Just over a year ago, there was a lot of discussion in the liberal American blogosphere of Howard Dean's candidacy for the Democratic presidential nomination. It ended in tears; one of the key turning points seems to have been a concession speech which turned into an embarrassingly triumphalist "Kinnock in Sheffield" moment (comically hostile account here).

Anyway, the Dean campaign had three interesting attributes. It was politically radical (or, if you're American, liberal), and radical in populist, anti-establishment ways. Its candidate appeared to be in the lead - way in the lead - throughout the early stages of the campaign, despite ultimately failing miserably. And it made heavy use of Net technologies - blogs and IM and... er... other things that I'm not even cool enough to know about. I mean, this was the kind of campaign that would have picked up an RSS feed of its del.icio.us bookmarks on its WAP phone if it could have done. (And no, I wasn't about to say the B word, but hold that thought.)

Clay Shirky, who often combines genuinely suggestive ideas with dreadfully rickety supporting arguments, thought that the combination of the second and third factors was no coincidence and argued the case here, here and here. The argument was weighed in the balance and found wanting in a number of places, most interestingly here and here. Nevertheless, along the way Clay made some telling points. For example:

The size of the MeetUp in NYC was as much a testament to MeetUp as to Dean — it’s a wonderful tool for turning interest into attendance, but it created a false sense of broad enthusiasm. Prior to MeetUp, getting 300 people to turn out would have meant a huge and latent population of Dean supporters, but because MeetUp makes it easier to gather the faithful, it confused us into thinking that we were seeing an increase in Dean support, rather than a decrease in the hassle of organizing groups. We’ve seen this sort of effect before, as when written correspondence on letterhead stopped being a sign of a solvent company, thanks to the desktop publishing revolution

And:

Margaret Mead once said “Never doubt that a small group of thoughtful, committed people can change the world.
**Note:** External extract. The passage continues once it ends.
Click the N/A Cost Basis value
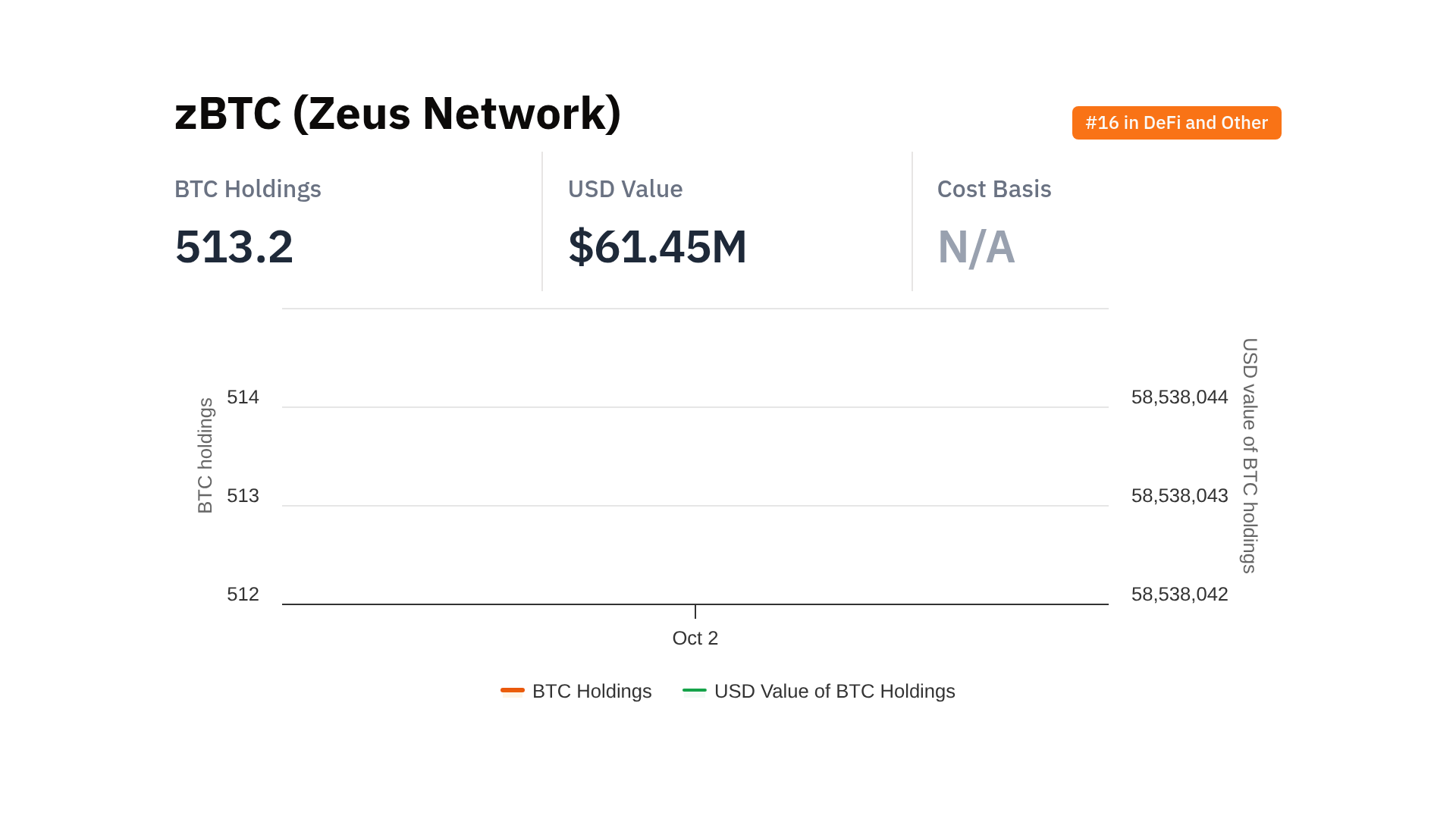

Indeed, it is the only thing that ever has.”
<...>
It’s hard to understand, when you sense yourself to be one of Mead’s thoughtful and committed people, that someone who doesn’t even understand the issues can amble on down to the local elementary school and wipe out your vote, and it's even harder to understand that the system is designed to work that way.

And, putting the two together:

the pleasures of life online are precisely the way they provide a respite from the vagaries of the real world.
<...>
We also know from usability testing that the difference between “would you” and “will you” is enormous — when “would you use this product?” changes to “will you use it?”, user behavior frequently changes dramatically. <...> “Would you vote for Howard Dean?” and “Will you vote for Howard Dean?” are two different questions, and it may be that a lot of people who “would” vote for Dean, in some hypothetical world where you could vote in the same way you can make a political donation on Amazon, didn’t actually vote for him when it meant skipping dinner with friends to drive downtown in the freezing cold and venture into some church basement with people who might prefer some other candidate to Dean.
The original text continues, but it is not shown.